# Cooling Green Soap



## neeners (Mar 10, 2014)

newest soap endeavour:

 liquid is green juice, coloured with TD and chlorella.  scented with tea tree, peppermint, eucalyptus and wintergreen (10 drops) EOs.  

 attempted drop swirl (previous drop swirls did not turn out well.....).  here's the top.  and, of course cut pics will come!


----------



## lpstephy85 (Mar 10, 2014)

Green with envy!

See what I did there?


----------



## FlybyStardancer (Mar 11, 2014)

It definitely looks pretty from the top!


----------



## neeners (Mar 11, 2014)

drop swirl success!!!!!  (sorry for the bad cellphone picture.....)


----------



## Dennis (Mar 11, 2014)

Very nice!


----------



## vidahlia (Mar 11, 2014)

Gorgeous!  and my favorite color!


----------



## lanafana (Mar 11, 2014)

So beautiful!

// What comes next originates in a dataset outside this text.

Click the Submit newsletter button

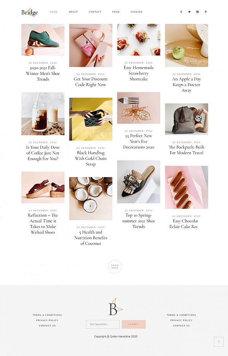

Love it.


----------



## Pepsi Girl (Mar 11, 2014)

Just Beautiful


----------



## JusDin (Mar 11, 2014)

Gorgeous!


----------



## neeners (Mar 12, 2014)

thanks everyone!  I think this is my prettiest soap to date.


----------



## Bear Alley Soap (Mar 12, 2014)

Very lovely!


----------



## seven (Mar 12, 2014)

ooo that is one of the prettiest drop i've ever seen!


----------



## neeners (Mar 12, 2014)

seven, that is way too nice!

 thanks everyone!!!  now...I'm a little obsessed with drop swirls....can't wait to make more!


----------



## Ellacho (Mar 12, 2014)

Love all the natural colors and essential oils! Great job Neeners!


----------



## Be Love (Mar 16, 2014)

Niiiiice drop swirl!!!!! Wow!


----------



## Darditall6 (Mar 20, 2014)

Okay, I'm a total newbie, so is there a thread describing all these amazing techniques?  and the green liquid,  did you add that to a separate bunch of soap and color, then add?!


----------



## Miha Engblom (Mar 20, 2014)

Darditall6 I think you would enjoy a lot soaping101 on youtube... I have been learning from there. I really love that lady... whoever she is....


----------



## Seawolfe (Mar 20, 2014)

OMG pretty greens!! So the "base" green was green juice and the darker green was chlorella? Thats really lovely soap!


----------



## yadonm (Mar 20, 2014)

Crazy about those colors!!!!  Very nice.


----------



## neeners (Mar 20, 2014)

Seawolfe said:


> OMG pretty greens!! So the "base" green was green juice and the darker green was chlorella? Thats really lovely soap!



yes, the liquid I used was a green juice (think there was swiss chard, bok choi, and napa cabbage).  then added chlorella for the darker green and TD for white.  the natural green is now faded just a shade, but still gorgeous!


----------



## jules92207 (Mar 20, 2014)

I love love love this soap - so gorgeous!


----------



## heather s (Mar 21, 2014)

Love it! Such pretty colors and swirls!


----------



## osso (Mar 21, 2014)

Your drop swirl is lovely!


----------



## ourwolfden (Mar 21, 2014)

That is so pretty!  I can’t wait to hear how it feels with all the green and natural goodness in there.   

I think you may have inspired me to try a new technique.


----------



## athallr (Mar 22, 2014)

I just love greens in soap  very pretty!


----------